Christine Laurent
Christine Laurent Rédactrice en chef du Vif/L'Express

(1)  » Le Luxe éternel « , par Gilles Lipovetsky et Elyette Roux, éd. Gallimard/Le Débat.

On craque pour un baguette Fendi, un stiletto Rossetti, un foulard Vuitton, des lunettes Armani, des gants Hermès, une montre Corum… Et puis on culpabilise. Trop, c’est trop ? Et si tous ces achats n’étaient qu’artifices, excès, vanités, faux plaisirs ? Autant de tentations diaboliques pour nous éloigner des joies de la simplicité, de la force intérieure, de l’avoir plutôt que de l’être ? Pas si simple.
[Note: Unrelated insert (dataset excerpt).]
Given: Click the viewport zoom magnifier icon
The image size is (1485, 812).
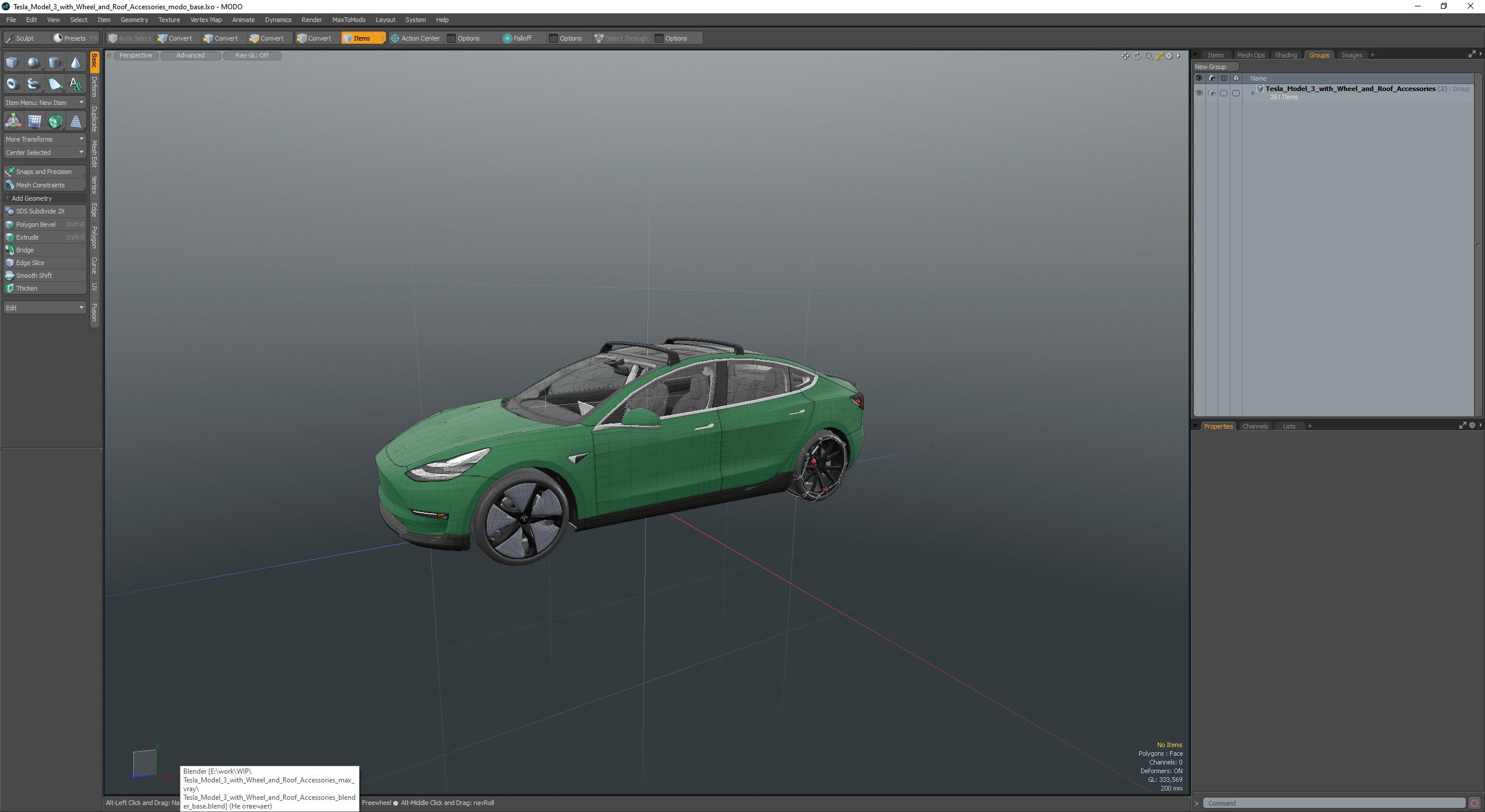Looking at the screenshot, I should (1148, 56).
Car le luxe est aussi vieux que le plus vieux des Néandertaliens. Parures, fêtes, largesses, gaspillages, déjà nos ancêtres, les modestes chasseurs-cueilleurs du paléolithique, faisaient bombance, jouissaient de leur temps libre, cultivaient une vraie mentalité de dilapidation, de prodigalité. Une éthique du luxe, en somme, mais sans objet fastueux.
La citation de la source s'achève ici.